L'Union européenne taxe les panneaux solaires chinois

Des ouvriers installent des panneaux solaires sur le toit d\'un immeuble, à Shangrao, en Chine, le 27 avril 2013.
Des ouvriers installent des panneaux solaires sur le toit d'un immeuble, à Shangrao, en Chine, le 27 avril 2013. (ZHUO ZHONGWEI / IMAGECHINA / AFP)

Malgré les craintes de représailles commerciales de Pékin, la Commission européenne a instauré des droits d'entrée sur le solaire chinois.

Le bras de fer est lancé. La Commission européenne a annoncé, mardi 4 juin, l'instauration de taxes provisoires sur les panneaux solaires chinois, malgré les réticences de plusieurs Etats membres et les craintes de représailles commerciales de Pékin. L'exécutif européen a opté pour des mesures graduelles. A partir du 6 juin, les taxes seront au taux de 11,8% et passeront à 47,6% en moyenne à partir du 6 août, si la Commission ne parvient pas à trouver un terrain d'entente avec Pékin. 

Pourquoi l'Union européenne instaure-t-elle ces taxes ?

"On continue à négocier avec les Chinois mais on le fait désormais avec le pistolet chargé", a estimé une source communautaire sous couvert d'anonymat. En prenant cette mesure controversée, la Commission veut protéger l'industrie photovoltaïque européenne, dont la survie est menacée par les pratiques de dumping (qui consiste à vendre un produit à un prix inférieur à son coût de production) des industriels chinois. Le solaire est présenté comme l'un des piliers de l'industrie verte créatrice d'emplois dans l'UE. Environ 30 000 emplois sont en jeu, selon des chiffres avancés par la Commission.

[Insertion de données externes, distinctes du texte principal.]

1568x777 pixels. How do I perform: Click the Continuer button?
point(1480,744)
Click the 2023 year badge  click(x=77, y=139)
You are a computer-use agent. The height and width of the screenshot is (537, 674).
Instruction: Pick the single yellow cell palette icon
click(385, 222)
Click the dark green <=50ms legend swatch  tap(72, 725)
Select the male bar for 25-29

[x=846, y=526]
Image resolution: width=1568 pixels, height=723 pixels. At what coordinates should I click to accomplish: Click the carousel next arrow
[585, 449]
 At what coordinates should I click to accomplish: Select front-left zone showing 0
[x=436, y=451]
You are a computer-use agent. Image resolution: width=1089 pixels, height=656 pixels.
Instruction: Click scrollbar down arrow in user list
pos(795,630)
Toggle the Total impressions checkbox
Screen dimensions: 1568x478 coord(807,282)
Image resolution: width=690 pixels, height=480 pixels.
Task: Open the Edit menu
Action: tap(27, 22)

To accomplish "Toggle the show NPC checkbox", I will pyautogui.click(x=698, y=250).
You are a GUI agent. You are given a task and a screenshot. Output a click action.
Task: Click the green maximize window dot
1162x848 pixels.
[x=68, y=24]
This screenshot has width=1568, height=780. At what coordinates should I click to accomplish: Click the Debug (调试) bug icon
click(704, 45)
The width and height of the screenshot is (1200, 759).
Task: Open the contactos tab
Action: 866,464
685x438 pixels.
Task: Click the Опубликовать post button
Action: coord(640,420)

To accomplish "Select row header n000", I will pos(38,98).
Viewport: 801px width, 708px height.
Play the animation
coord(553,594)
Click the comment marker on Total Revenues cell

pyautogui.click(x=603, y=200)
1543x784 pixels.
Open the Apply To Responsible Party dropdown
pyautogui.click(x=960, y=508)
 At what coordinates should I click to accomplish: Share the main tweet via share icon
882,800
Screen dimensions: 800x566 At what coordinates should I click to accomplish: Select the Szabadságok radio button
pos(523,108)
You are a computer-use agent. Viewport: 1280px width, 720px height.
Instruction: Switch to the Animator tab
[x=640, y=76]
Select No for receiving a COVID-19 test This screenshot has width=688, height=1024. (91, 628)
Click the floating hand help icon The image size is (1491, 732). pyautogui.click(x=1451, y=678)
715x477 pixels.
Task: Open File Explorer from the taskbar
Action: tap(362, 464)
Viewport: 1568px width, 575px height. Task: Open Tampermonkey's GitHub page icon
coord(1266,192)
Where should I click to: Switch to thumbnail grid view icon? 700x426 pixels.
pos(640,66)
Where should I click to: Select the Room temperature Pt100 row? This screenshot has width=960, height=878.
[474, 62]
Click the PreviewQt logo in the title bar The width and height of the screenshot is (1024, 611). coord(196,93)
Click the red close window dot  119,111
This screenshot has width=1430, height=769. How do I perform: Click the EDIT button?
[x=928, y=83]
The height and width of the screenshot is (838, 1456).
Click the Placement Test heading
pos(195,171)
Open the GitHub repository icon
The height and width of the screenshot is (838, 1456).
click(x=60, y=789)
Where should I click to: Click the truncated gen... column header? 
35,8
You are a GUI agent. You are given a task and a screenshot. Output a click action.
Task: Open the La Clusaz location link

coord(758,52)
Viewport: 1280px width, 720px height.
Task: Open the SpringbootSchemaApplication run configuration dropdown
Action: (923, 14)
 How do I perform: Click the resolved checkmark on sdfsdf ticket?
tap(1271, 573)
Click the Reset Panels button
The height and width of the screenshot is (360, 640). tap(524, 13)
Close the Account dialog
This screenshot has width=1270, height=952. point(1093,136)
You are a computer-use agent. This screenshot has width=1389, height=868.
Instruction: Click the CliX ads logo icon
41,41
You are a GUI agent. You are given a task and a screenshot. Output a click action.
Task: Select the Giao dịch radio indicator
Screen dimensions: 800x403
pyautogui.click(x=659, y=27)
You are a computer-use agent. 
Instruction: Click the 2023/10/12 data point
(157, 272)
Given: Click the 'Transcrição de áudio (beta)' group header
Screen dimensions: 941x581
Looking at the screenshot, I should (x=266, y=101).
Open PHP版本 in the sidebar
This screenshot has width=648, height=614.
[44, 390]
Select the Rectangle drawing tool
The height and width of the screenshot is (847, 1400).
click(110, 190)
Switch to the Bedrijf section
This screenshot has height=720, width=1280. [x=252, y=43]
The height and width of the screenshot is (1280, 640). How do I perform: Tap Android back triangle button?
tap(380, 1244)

Plusieurs firmes allemandes (Q-Cells et Solarhybrid) et françaises (Solar France) ont déjà mis la clé sous la porte. D'autres ont été reprises, comme la française Photowatts par EDF. Alerté par un groupement d'entreprises européennes, Bruxelles a ouvert une enquête sur les pratiques chinoises, qui doit prendre fin en décembre. Mais sans attendre le résultat, elle a souhaité adopter des mesures d'urgence en sanctionnant la Chine.

Pourquoi est-ce délicat ?

L'idée de taxer la Chine a divisé les Etats membres et la Commission a buté sur les réticences de certains pays. En tête de cette opposition : l'Allemagne, premier partenaire européen de la Chine, qui craint des représailles commerciales. "De notre point de vue, les mesures de sanction ne sont plus nécessaires et c'est pour cela que l'Allemagne a dit 'non'", a expliqué le ministre allemand de l'Economie, Philipp Rösler.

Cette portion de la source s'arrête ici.